For women who have never given birth, making the correct decision before performing a myomectomy (fibroid removal surgery) is crucial. If pregnancy occurs, the uterine walls may thin as the baby grows, increasing the risk of early spontaneous rupture. In cases where myomectomy has been performed, spontaneous rupture can lead to internal bleeding and pose serious risks to both the baby and the mother. Pregnant women who have had a myomectomy should be closely monitored, and any pain should be immediately assessed for differential diagnosis.
If myomectomy is performed in a woman who has not given birth, open surgery should be preferred, avoiding thermal energy application, and a three-layer closure should be made. In women who have not given birth and plan to do so, myomectomy should be performed with an open abdominal incision.

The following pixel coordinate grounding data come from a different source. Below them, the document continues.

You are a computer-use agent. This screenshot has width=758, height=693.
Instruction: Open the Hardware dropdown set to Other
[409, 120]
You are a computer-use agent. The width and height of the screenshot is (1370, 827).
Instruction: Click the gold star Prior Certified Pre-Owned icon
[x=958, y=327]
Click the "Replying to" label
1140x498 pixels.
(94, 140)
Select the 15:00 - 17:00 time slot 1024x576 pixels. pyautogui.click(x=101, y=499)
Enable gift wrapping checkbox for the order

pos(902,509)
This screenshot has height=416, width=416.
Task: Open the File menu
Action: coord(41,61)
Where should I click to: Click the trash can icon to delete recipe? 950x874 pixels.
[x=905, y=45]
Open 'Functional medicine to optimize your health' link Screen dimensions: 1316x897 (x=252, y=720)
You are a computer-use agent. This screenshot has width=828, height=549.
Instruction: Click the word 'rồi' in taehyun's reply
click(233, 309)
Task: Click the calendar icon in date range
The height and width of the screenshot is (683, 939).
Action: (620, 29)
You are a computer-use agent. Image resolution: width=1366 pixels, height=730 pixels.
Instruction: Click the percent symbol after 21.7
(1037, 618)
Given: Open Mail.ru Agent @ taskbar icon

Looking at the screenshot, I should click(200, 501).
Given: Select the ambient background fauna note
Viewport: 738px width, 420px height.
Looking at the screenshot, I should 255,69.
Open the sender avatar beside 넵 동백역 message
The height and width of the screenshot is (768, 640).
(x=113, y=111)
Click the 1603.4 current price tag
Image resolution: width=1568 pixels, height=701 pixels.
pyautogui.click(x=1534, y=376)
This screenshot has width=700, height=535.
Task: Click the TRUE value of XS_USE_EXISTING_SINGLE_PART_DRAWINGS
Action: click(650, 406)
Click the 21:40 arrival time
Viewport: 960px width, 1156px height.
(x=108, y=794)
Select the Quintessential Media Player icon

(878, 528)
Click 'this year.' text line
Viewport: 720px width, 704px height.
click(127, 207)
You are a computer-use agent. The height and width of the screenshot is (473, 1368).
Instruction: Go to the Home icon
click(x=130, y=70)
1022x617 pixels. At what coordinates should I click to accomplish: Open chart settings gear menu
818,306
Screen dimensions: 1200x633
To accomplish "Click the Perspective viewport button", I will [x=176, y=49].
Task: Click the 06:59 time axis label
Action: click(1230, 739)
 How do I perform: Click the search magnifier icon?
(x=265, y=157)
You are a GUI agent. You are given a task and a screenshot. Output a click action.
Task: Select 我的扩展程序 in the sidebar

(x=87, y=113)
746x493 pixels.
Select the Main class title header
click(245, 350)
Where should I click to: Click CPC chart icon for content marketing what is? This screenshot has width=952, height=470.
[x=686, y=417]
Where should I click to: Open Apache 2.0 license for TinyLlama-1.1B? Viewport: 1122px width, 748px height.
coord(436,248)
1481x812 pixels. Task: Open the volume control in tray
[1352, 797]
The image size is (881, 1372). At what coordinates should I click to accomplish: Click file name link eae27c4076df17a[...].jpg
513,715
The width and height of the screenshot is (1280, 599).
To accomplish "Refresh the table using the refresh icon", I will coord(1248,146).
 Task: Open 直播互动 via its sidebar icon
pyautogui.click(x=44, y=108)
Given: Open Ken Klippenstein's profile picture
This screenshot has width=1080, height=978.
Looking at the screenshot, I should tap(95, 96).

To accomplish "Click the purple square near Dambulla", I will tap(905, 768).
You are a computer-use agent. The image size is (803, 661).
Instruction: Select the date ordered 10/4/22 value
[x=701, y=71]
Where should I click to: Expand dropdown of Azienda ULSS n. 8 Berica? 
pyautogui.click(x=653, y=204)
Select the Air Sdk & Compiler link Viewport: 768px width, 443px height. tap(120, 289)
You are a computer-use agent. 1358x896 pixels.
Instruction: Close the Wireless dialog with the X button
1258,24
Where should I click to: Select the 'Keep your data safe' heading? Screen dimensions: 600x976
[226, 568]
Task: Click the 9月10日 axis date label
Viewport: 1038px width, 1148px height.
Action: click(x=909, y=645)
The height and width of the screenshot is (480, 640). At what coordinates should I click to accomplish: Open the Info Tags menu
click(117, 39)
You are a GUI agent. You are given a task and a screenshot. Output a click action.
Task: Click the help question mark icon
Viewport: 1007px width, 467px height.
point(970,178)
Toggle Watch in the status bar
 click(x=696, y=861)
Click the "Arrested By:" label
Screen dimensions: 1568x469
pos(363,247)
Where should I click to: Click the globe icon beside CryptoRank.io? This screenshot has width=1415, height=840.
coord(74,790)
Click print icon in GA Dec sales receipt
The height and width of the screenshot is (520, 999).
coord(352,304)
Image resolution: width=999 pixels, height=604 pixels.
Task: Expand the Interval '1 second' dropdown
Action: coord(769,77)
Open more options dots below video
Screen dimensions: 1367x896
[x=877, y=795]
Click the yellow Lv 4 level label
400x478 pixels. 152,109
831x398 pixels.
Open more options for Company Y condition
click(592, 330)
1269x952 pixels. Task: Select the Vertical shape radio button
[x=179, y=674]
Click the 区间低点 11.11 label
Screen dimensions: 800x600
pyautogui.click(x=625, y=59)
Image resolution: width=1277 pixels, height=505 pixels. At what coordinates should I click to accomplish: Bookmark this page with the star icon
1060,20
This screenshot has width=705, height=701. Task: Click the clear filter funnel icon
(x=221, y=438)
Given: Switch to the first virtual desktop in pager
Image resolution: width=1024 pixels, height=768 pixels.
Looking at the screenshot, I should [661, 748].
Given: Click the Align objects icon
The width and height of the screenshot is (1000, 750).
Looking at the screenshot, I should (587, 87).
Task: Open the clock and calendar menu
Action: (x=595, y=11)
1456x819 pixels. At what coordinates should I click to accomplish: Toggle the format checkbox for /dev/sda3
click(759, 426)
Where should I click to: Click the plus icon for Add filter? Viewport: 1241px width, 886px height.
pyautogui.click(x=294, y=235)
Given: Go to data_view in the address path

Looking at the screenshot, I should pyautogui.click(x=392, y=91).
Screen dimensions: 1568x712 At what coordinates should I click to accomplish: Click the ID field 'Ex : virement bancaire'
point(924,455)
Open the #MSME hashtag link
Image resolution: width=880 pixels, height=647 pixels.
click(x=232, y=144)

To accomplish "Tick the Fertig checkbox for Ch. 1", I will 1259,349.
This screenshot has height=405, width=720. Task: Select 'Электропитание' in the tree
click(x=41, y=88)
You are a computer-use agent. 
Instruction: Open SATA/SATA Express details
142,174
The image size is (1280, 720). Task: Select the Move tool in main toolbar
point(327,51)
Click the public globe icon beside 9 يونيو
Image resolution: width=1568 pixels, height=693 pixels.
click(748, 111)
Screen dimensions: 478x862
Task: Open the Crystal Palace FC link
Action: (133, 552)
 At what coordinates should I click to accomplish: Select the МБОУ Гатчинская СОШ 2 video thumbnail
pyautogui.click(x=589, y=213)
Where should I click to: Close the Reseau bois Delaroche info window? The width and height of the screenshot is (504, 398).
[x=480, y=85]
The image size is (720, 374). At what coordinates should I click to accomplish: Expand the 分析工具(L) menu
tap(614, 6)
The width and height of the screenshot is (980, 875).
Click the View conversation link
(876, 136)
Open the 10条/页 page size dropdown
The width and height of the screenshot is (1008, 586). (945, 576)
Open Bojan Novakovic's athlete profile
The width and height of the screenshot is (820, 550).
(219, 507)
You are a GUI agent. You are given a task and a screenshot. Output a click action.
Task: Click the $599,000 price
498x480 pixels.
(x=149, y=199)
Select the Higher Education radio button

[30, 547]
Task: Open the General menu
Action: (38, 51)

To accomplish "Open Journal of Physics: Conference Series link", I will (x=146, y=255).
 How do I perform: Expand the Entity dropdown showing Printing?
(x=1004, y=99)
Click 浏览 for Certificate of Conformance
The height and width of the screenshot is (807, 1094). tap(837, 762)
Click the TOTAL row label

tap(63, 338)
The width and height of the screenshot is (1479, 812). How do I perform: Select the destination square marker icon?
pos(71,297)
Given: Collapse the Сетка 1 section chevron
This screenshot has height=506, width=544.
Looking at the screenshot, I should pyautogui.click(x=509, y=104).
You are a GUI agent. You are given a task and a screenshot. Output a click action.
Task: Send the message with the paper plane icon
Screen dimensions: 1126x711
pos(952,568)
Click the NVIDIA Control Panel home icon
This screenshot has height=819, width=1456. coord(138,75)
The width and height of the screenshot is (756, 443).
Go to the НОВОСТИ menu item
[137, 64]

Fibroids are generally treated surgically. Other methods include hormone therapy, which induces artificial menopause, and embolization techniques. Artificial menopause typically results in a reduction of about one-third, which is why it is not often preferred. Embolization also carries risks of pain and infection.
There are certain considerations to keep in mind when deciding whether surgery is needed for fibroids. Since fibroids can recur, they may be monitored without surgery if they do not cause symptoms and shrink post-menopause. However, fibroids that cause bleeding, pain, or rapid growth should be surgically removed.
There are two methods: laparoscopic myomectomy and open surgical myomectomy. Laparoscopic myomectomy has less pain and a shorter hospital stay. The preferred method is laparoscopic (minimally invasive) myomectomy. However, for very large fibroids, women who have never given birth, or those with rapidly growing fibroids suspected to be malignant, open surgery should be the method of choice.
Every myomectomy carries risks of bleeding and blood vessel damage, which may require removal of the uterus in extreme cases. However, with a thorough preoperative examination and planning, these risks can be minimized.
All fibroids have the potential to transform into cancer. Therefore, women diagnosed with fibroids should never skip their annual check-ups. If rapid growth is detected, the fibroid should be removed via open surgery and sent for pathological examination. Sarcoma is the term used for a fibroid that has transformed into cancer, and it is difficult to treat. Before surgery, it is important to perform an MRI to assess rapidly growing fibroids for surgical planning.